Zucchini Bread Pancakes

The perfect way to enjoy zucchini bread for breakfast is as pancakes topped with a sweet cream cheese syrup.


  • 1 cup whole wheat flour
  • 1 cup all-purpose flour
  • 2 tablespoons packed brown sugar
  • 2 teaspoons baking powder
  • 3 teaspoons cinnamon
  • 1/4 teaspoon ground nutmeg
  • 1/4 teaspoon kosher salt
  • 1 1/2 cups buttermilk
  • 3/4 cup whole milk
  • 2 eggs, lightly beaten
  • 1 1/2 teaspoons vanilla
  • 1 cup finely shredded zucchini
  • 1/2 cup finely chopped pecans
  • 1 (8 ounce) package cream cheese, softened
  • 1/2 cup maple syrup
  • 1 teaspoon vanilla extract
  • 1/2 teaspoon kosher salt
  • 1/2 cup heavy cream
  • 1/4 cup whole milk
  • Additional pecans and orange peel, for garnish


  1. For the pancakes: In a large bowl, whisk together the wheat and all-purpose flours, brown sugar, baking powder, cinnamon, nutmeg and salt.

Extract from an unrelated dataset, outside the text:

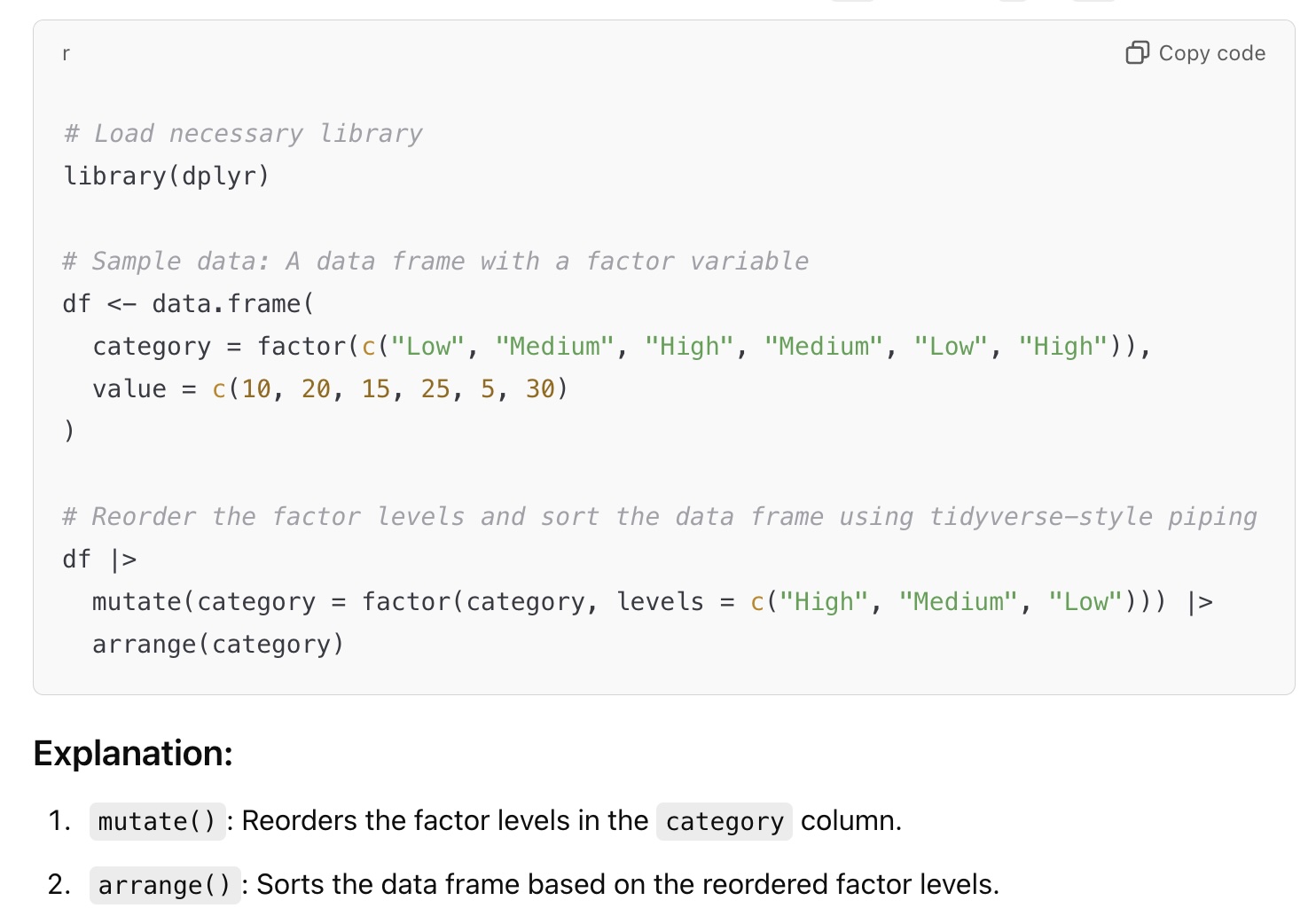Click the "# Sample data" comment line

  2. Whisk in the buttermilk, milk, eggs and vanilla until just combined. Do not overmix the batter.
  3. Stir in the shredded zucchini and chopped pecans.

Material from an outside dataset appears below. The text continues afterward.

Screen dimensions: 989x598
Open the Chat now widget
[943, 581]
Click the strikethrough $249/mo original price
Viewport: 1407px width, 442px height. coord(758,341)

  4. Heat a nonstick griddle or skillet over medium-high heat and spray with nonstick cooking spray.
  5. Pour the batter onto the griddle using a 1/4 or 1/2 cup measuring cup, depending on the size you want.
  6. Let the first side cook until bubbles appear, about 3 minutes. Flip and cook on the second side for 1 to 2 minutes. Repeat with remaining batter.

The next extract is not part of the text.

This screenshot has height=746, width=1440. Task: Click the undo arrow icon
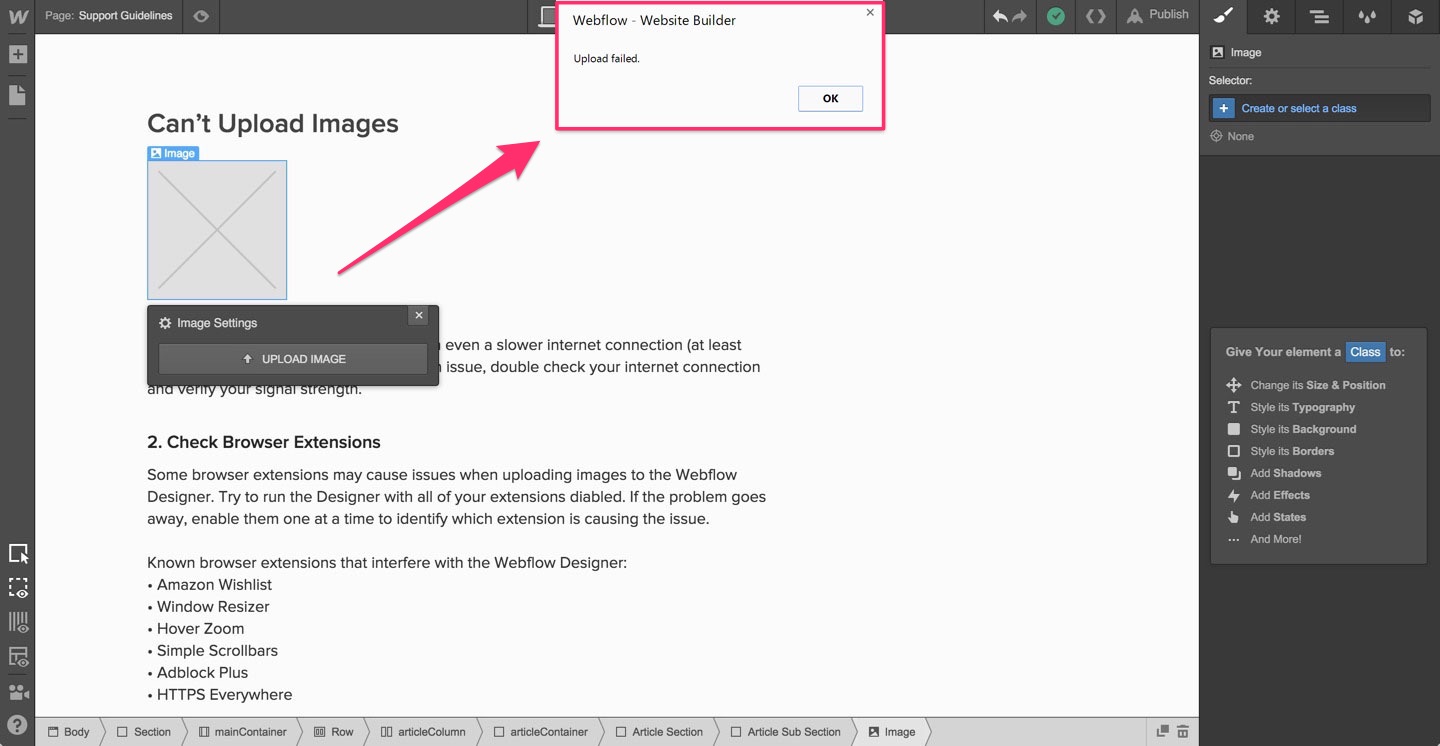999,16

  7. For the cream cheese syrup: In a large mixing bowl, using a hand mixer, beat cream cheese, maple syrup, vanilla and salt at medium speed until smooth and creamy. Next, slowly add heavy cream and milk at medium speed until smooth and creamy.
  8. Serve over zucchini pancakes, and top with pecans and orange peel.